People of faith: AFSC and its legacy of peace

Studying English in college, one of the things I loved most about literature of all kinds was how it connected me so deeply to the humanity of people living in other centuries and other countries. Now I love reading old publications down in the American Friends Service Committee's (AFSC) archives for the same reasons—to marvel at how language has changed while our core beliefs have remained the same.

In December 1967, AFSC placed an advertisement in The New York Times with the headline, “What days are holy?” It read, “At this time of the holy days of four world faiths—Christianity, Judaism, Buddhism and Islam—when men’s thoughts turn to peace, the American Friends Service Committee calls once again for the United States to take the lead in ending the war in Vietnam.” 

AFSC has been in the business of advertising peace for almost 100 years now, and has been doggedly committed to using nonviolence and grassroots organizing as viable and achievable means of creating a more peaceful world.

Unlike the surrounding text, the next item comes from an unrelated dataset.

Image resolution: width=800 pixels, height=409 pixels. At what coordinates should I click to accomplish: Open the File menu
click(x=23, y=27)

As the U.S. has sustained almost constant war during the 20th and now 21st century, the message has been the same—militarism is no way to ensure more security or more freedom.

This vision is grounded in religious convictions, though the religious foundation was sometimes more clearly articulated during AFSC’s earliest days, particularly in the publications I find in the archives. Throughout each one, it is clear that AFSC is based profoundly on a deep faith, unshaken by the actions of the American empire.

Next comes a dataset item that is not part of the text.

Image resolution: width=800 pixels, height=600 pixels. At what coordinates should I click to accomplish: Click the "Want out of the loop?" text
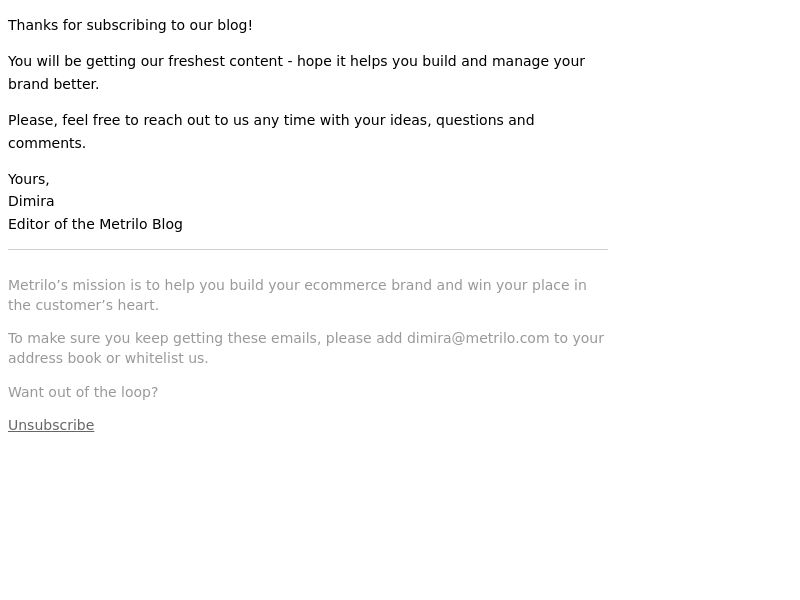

Wouldn’t it be easier if AFSC just let go of this whole “faith” concept altogether? It is a concept most easily dismissed or ignored, and makes many people these days, myself included, very uncomfortable. So often it is used as an excuse for inaction in the face of injustice, or, worse, an excuse for outright oppression.

What this faith perspective lends, I learned when reading this article, is a larger commitment to live into our ideals. “America must turn about,” the advertisement goes on to say. “Whatever others do, our country must stop hating and killing. … It does no good for America to profess faith in moral conduct unless American policy exhibits it.”

In this context, I read that faith means taking actions based on a deep belief in the potential for humans to do good, and is only valid if that belief is followed through fully and authentically. Faith seems to imply consistency in actions that are sustained through a deep trust of the righteousness of humanity. To live without faith is to live in fear—and to live in fear is to ensure annihilation. 

During the Cold War, when annihilation seemed right on the horizon, AFSC became actively involved in the movement for nuclear disarmament. In the age of a threatened nuclear holocaust, faith must have seemed a fragile instrument for ensuring security.  Sometimes, all we can do is trust and be humble.

Looking back to 1947, when AFSC published what might be called a religious “tract,” I found language about faith that I was, honestly, surprised to discover. In a pamphlet called “A Summons to Faith and Repentance,” AFSC calls for an American “turn about,” as phrased in that later article in The New York Times. The only way to avoid further war and catastrophe, it said, “requires of us that we individually and as a nation repent, that we literally turn about… not only from our use of mass violence but from what is worse—our readiness to use this violence whenever it suits our purpose, regardless of its cost to others.” To “turn about” requires faith, a deep faith in the ability of humans to trust one another and live in harmony together. 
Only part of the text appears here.